With their unequivocal statement in support of their manager, Arsenal then showed they are all in with Arteta and never mind the consequences.
But does Arteta really think the issues around referees and use of VAR in the Premier League are worse than in his native Spain, where Rafa Benitez (pictured) threatened a sequel worthy of his infamous ‘facts’ rant when his Celta Vigo side were on the end of a rough one last weekend?
After Celta were given a last-gasp penalty – only for it to be taken away by VAR – Benitez invoked Newton’s laws of motion to question how much force is needed to fell a player and suggested (seriously, we think) Nasa should supply a physicist to sit in the VAR room to advise on future cases.

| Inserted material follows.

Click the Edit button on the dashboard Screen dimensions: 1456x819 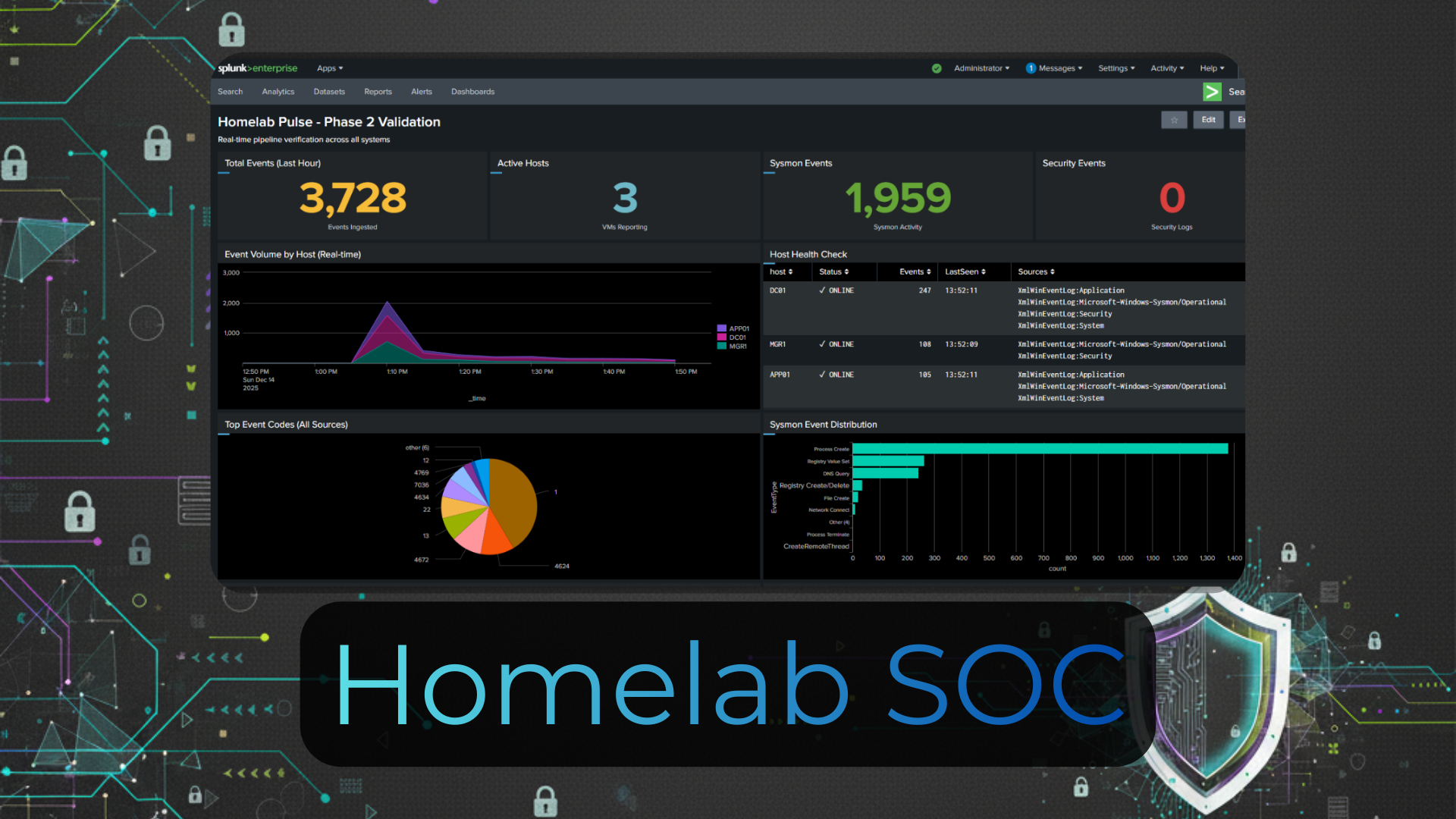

Celta captain Iago Aspas went for the more rudimentary gesture of angrily throwing the pitchside VAR monitor to the floor, which must have taken a few Newtons. Let’s hope Arteta didn’t get any ideas.
However much the Arsenal manager believes his own hyperbolic claims about refereeing standards in England, he clearly does think the best way to defend his club’s position (and perhaps put them on the right side of any future benefit of doubt) is to come out fighting.
Branding match-day officials embarrassing and shameful seems a brave move when the same group of men will be overseeing Arsenal’s title challenge – starting with tomorrow’s visit of Burnley – but it just might work.
It is a strident approach that is in stark but not unreasonable contrast to near-neighbour Ange Postecoglou who, when poked for a reaction to Tottenham having two men sent off and a penalty given against them in their defeat to Chelsea, chose simply to moan that VAR checks led to ‘too much standing around’.
Spurs fans can use this to draw a line (red or green, we can’t say) between Postecoglou and Arteta but, in all likelihood, the Australian has simply recognised he has gone from virtual unknown to ‘manager you’d most like to bring home to meet your mum’ in three months and sees that happy place as the best position from which to promote his own club’s case. Arteta, never interested in the neutral vote to start with, has no friends left to lose.
But both approaches can be corrosive as Chelsea boss Mauricio Pochettino – who has more dug-out experience of London derbies than most managers – seemed to hint at after Monday’s chaotic game.
Excitedly attack every decision on a micro or macro level from throw-ins to systemic VAR failings and you get the interminable delays Postecoglou and every armchair viewer with a bed to go to were left bemoaning on Monday night.
Laconically pressure officials to speed things up and you end up with the garbled, rushed, confused mess which led to Liverpool incorrectly having a goal disallowed at Spurs in September.
Complaints about the quality of referees – like Arsenal’s goalkeeping and Cristian Romero’s tackling – are nothing new, but elevating it to the level of national injustice does nobody any favours. It’s time to take the temperature down, before any more TV monitors get hurt.